Avrupa ülkelerinde sistemi darbe yoluyla değiştirme girişimi.. Olacak şey mi bu? Ama oldu…

24
Prens Heinrich VIII, darbe lideri diye gözaltına alınırken..
Reklam

Almanya’da seçilmiş hükümete son vermek ve 1918 öncesinde olduğu gibi asil kanlıların işbaşında olduğu yeni bir oluşuma yol açmak amaçlı bir darbe girişimi hazırlığına ilişkin haberi duyunca herkes ne hissetti, bilmiyorum.

Öğrendiğime göre, önceki gün 25 kişinin evlerine sabaha karşı baskın yapılarak gözaltına alındıkları haberini alan Almanların bazısı işitip okuduklarına inanamamış, içlerinden gülenler ve “Yok canım, daha neler” tepkisi verenler çıkmış…

Avrupa’nın en güçlü ülkesi, demokrasinin sağlam kalelerinden biri olan Almanya’da darbe yoluyla hükümeti devirmek ha, olacak şey değil…
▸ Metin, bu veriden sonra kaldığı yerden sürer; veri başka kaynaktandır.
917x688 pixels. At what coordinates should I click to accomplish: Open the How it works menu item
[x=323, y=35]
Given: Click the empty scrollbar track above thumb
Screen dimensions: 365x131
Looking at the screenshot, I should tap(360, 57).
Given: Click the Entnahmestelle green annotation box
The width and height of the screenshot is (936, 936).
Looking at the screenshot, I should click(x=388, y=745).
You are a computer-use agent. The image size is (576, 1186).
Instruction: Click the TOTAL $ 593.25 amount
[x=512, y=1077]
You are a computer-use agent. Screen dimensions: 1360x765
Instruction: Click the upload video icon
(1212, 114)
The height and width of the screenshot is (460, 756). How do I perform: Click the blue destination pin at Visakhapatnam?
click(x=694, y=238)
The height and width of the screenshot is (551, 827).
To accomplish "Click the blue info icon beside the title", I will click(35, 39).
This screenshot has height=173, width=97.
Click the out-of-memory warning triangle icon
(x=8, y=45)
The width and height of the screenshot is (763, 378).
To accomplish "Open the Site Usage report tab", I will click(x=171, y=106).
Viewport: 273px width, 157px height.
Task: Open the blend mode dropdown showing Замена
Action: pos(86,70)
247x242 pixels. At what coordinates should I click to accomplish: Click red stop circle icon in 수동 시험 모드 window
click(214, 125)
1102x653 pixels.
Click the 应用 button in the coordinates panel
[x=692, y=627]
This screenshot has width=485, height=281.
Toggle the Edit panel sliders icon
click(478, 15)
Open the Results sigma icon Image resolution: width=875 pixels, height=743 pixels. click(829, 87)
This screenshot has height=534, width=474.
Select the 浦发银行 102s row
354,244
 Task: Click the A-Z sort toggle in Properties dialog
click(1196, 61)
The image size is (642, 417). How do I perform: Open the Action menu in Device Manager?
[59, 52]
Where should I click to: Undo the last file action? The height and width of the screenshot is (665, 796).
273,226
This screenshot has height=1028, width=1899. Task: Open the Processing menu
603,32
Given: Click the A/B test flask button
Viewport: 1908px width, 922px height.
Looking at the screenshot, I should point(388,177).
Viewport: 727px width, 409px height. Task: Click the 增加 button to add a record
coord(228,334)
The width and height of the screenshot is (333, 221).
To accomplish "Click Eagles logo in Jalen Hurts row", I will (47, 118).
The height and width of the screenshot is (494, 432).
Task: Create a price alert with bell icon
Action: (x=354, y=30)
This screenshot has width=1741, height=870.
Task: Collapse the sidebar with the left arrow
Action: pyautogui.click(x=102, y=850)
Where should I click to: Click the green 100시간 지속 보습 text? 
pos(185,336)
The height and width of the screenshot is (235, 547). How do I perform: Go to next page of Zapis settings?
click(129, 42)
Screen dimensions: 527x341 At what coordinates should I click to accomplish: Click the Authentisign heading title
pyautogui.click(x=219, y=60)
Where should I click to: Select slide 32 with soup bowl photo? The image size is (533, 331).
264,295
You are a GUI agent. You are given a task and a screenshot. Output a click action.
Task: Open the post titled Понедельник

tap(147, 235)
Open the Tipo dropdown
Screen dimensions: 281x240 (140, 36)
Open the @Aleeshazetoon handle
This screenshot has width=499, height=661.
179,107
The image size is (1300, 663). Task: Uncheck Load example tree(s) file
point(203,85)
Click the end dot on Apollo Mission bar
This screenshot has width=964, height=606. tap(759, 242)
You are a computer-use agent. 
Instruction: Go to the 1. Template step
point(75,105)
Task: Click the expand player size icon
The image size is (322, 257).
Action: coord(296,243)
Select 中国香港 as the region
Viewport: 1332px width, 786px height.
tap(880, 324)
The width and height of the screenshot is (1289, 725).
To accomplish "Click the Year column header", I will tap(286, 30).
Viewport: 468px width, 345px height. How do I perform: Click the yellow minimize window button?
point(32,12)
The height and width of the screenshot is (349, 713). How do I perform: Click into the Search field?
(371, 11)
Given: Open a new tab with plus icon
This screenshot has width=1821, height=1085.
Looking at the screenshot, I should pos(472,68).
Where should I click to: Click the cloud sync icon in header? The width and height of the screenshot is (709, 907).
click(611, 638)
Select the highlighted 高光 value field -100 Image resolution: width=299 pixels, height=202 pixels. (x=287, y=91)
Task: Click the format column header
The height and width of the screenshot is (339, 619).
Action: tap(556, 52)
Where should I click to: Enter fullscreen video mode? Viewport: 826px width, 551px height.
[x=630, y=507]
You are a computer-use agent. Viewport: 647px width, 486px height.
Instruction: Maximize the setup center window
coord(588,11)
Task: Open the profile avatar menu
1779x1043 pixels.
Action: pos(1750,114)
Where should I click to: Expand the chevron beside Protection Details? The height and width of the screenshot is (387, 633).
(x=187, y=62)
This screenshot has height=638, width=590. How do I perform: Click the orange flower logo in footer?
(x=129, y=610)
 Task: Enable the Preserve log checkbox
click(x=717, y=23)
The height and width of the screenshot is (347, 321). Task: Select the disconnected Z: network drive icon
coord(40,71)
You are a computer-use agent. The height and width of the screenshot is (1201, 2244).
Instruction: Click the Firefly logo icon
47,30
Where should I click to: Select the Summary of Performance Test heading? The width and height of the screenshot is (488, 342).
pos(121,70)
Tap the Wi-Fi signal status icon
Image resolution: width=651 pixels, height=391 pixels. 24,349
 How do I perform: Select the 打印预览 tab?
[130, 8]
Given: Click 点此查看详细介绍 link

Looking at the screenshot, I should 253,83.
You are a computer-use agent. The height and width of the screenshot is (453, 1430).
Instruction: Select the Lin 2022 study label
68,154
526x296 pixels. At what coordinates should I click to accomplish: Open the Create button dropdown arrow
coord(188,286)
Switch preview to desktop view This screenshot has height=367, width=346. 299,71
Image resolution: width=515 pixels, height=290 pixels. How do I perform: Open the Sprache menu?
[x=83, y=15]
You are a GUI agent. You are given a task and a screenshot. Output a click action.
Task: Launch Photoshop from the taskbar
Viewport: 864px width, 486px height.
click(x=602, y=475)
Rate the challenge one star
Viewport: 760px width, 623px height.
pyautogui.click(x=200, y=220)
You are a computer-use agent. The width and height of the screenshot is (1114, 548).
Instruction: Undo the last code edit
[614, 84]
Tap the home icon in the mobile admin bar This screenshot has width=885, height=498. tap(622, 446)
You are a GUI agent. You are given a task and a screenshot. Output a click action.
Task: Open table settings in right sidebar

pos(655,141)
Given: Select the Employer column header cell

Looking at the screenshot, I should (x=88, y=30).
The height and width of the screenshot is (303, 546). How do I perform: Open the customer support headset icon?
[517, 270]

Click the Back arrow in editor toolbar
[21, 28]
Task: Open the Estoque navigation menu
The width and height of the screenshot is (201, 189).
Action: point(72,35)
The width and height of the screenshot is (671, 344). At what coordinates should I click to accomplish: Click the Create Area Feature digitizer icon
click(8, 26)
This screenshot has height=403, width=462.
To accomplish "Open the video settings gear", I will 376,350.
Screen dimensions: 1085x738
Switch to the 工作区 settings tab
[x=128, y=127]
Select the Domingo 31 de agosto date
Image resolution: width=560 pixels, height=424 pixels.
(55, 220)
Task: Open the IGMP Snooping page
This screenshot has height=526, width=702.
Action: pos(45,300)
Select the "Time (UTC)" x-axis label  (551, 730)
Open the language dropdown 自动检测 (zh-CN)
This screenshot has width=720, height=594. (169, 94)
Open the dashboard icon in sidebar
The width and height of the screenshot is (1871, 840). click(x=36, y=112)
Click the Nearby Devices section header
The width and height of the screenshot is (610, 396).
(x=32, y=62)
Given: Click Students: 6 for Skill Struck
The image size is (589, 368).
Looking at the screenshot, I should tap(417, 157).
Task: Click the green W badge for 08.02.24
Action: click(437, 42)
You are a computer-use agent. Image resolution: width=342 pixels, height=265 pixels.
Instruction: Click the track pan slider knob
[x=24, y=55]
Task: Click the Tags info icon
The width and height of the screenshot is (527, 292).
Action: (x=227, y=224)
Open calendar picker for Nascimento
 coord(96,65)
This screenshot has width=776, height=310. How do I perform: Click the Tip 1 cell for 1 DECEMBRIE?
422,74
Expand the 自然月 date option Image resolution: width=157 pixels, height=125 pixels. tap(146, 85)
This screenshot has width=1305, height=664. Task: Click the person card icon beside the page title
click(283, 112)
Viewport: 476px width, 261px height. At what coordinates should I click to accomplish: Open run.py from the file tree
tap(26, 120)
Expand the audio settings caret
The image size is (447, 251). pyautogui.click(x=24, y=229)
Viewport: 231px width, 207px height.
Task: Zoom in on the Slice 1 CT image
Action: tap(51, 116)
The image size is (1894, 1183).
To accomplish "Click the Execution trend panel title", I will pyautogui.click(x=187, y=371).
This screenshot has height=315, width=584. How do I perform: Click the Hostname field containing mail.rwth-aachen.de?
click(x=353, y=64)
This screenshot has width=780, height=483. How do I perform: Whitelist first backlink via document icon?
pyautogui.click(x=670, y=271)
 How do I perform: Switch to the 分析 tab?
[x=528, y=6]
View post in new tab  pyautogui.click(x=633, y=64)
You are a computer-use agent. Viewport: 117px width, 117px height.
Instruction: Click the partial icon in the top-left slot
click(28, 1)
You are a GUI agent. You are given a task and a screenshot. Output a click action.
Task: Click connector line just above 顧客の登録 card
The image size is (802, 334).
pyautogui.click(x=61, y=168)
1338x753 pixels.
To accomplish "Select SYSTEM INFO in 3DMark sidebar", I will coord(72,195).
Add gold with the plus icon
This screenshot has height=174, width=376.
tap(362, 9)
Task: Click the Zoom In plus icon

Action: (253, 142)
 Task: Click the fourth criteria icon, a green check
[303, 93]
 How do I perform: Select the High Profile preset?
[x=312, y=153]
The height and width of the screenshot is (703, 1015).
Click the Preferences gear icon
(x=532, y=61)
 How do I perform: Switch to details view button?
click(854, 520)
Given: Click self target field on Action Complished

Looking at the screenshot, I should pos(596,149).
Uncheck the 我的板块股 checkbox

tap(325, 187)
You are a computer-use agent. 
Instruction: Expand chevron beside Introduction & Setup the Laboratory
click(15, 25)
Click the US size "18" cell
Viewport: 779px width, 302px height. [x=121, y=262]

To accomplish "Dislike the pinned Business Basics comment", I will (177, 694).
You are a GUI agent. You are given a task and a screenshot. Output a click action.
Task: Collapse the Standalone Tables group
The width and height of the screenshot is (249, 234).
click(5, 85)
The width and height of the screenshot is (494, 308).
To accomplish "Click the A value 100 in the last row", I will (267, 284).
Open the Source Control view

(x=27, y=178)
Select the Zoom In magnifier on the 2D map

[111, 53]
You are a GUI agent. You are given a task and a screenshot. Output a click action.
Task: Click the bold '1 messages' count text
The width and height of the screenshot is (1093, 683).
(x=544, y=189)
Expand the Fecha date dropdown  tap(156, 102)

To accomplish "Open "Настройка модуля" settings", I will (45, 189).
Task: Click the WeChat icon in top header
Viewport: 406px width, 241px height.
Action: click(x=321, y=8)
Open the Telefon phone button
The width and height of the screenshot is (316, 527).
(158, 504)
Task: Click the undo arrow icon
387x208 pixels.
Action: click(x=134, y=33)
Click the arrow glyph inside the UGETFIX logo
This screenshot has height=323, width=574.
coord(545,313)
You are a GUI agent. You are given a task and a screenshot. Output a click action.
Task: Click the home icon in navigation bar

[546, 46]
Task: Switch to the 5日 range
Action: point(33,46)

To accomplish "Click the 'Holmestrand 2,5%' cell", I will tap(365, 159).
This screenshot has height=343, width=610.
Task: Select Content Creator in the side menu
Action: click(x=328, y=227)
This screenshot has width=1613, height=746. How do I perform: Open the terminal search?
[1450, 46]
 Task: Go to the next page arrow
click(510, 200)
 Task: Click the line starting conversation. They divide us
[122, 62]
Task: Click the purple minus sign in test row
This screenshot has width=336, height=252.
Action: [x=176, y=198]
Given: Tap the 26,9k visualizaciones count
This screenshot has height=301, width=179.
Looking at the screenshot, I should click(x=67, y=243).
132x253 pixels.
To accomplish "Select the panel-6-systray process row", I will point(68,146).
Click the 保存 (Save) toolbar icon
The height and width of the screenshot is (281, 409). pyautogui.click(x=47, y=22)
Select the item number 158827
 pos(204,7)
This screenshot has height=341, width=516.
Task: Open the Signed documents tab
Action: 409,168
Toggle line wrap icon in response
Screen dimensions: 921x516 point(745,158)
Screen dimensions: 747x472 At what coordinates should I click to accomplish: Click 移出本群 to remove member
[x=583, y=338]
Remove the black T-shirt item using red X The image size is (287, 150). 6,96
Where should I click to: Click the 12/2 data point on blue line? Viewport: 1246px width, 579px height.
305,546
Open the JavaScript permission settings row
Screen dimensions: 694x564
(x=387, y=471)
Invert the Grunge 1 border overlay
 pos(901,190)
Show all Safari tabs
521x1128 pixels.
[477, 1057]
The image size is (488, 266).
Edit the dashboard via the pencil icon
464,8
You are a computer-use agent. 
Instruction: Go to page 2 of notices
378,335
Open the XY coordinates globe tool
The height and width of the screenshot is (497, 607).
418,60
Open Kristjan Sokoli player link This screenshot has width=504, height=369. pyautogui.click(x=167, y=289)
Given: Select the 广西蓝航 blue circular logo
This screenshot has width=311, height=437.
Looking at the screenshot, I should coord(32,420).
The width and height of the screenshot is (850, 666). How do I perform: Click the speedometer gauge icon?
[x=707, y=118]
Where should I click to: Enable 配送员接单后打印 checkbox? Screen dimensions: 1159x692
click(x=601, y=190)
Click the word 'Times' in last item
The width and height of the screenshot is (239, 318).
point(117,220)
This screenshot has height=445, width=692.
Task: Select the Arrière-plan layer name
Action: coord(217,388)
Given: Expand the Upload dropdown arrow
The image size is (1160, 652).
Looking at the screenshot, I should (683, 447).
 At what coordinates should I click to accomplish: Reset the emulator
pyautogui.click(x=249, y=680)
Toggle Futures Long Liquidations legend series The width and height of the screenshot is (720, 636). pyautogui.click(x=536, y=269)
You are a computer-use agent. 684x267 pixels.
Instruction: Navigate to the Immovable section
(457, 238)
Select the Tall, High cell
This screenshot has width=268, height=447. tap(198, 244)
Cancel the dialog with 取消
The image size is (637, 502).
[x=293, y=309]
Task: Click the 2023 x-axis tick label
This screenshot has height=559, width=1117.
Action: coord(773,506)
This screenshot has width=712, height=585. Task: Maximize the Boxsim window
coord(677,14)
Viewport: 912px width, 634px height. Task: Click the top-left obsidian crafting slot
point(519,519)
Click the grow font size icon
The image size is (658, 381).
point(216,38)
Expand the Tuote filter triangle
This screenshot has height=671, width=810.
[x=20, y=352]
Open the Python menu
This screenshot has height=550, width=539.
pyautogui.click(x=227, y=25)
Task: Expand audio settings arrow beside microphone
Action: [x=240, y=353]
Fakat olmuş işte. Darbe girişimi planladıkları iddiasına muhatap olanlar şimdilik 25 kişi; ancak konunun uzmanları, onlarla aynı görüşleri paylaşan ve böyle bir kalkışma olduğunda evlerinde sakladıkları silahları alıp sokaklara fırlayacakların sayısının hayli fazla olduğunu söylüyor.

Gözaltına alınanların mensup olduğu örgütü yıllardır yakından gözleyen bir uzmana göre, ülkedeki yönetim tarzını radikal biçimde değiştirmeyi düşünen ve bu amaçla demokratik olmayan yollara başvurulmasını onaylamaya hazır onbinlerce Alman var.

Örgütün adı ‘Reichsbürger’; Türkçeye bunu ‘Halkın Reich’i’ olarak çevirebiliriz.

Hitler’inki ‘Üçüncü Reich’ idi, başarılı olsaydı Prens Sekizinci Heinrich’in kuracağı yeni yönetim rakam yerine başına ‘halkın’ sıfatı eklenmiş yeni bir ‘reich’ olacaktı. Halkın yönetimi…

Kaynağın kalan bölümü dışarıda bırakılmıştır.